Opnieuw, NMR werd gebruikt om de onoplosbare structuur op te lossen terwijl deze in micellen was opgenomen.
Toen de Saad-groep moleculen van de intacte plaatste, volledige cytoplasmatische staart van gp41 in de miceloplossing, ze ontdekten dat de structuren van elk van de stukken in de intacte structuur werden gehandhaafd.
Ze ontdekten dat het N-terminale uiteinde van de cytoplasmatische staart van gp41, het meten van 45 aminozuurresten, miste een regelmatige secundaire structuur en was niet geassocieerd met het membraan, die zich om een HIV-1 viraal deeltje wikkelt, zoals de leren hoes van een honkbal. Het C-terminale uiteinde van de cytoplasmatische staart van gp41, het meten van 105 aminozuurresiduen, was nauw verbonden met het membraan en had drie alfa-helixen met delen die hydrofoob waren en delen die hydrofiel waren. De UAB-groep vertoonde ook de voorkeurstopologie van de cytoplasmatische staart wanneer deze aan het membraan was gebonden.
Saad zegt dat de structuur hele nieuwe onderzoeksgebieden opent:hoe de cytoplasmatische staart de structuur van het envelopeiwit stabiliseert, hoe het de membraanmobiliteit van de envelopeiwitstructuur beïnvloedt, en hoe het helpt bij het coördineren van membraanbinding en de associatie van 2, 000 HIV-1 Gag-polyproteïnen onder het membraanoppervlak. De Gag-polyproteïnen worden later in het rijpende virus gesneden om meerdere kleinere matrix te vormen, capside- en nucleocapside-eiwitten die de gecondenseerde virale kern produceren.

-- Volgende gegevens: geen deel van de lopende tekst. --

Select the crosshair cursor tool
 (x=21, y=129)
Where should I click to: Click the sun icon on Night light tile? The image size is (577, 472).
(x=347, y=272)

Saad zegt dat kennis van de gp41-cytoplasmatische staartstructuur ook vergelijkende studies van 10 verschillende retrovirussen met vergelijkbare staarten zal openen om te leren waarom sommige staarten korter zijn en sommige staarten langer.
"De cytoplasmatische staart van gp41 is al heel lang interessant, en niemand begrijpt hoe het werkt bij infectie of hoe het helpt om het envelopeiwit in het membraan op te nemen, ' zei Saad.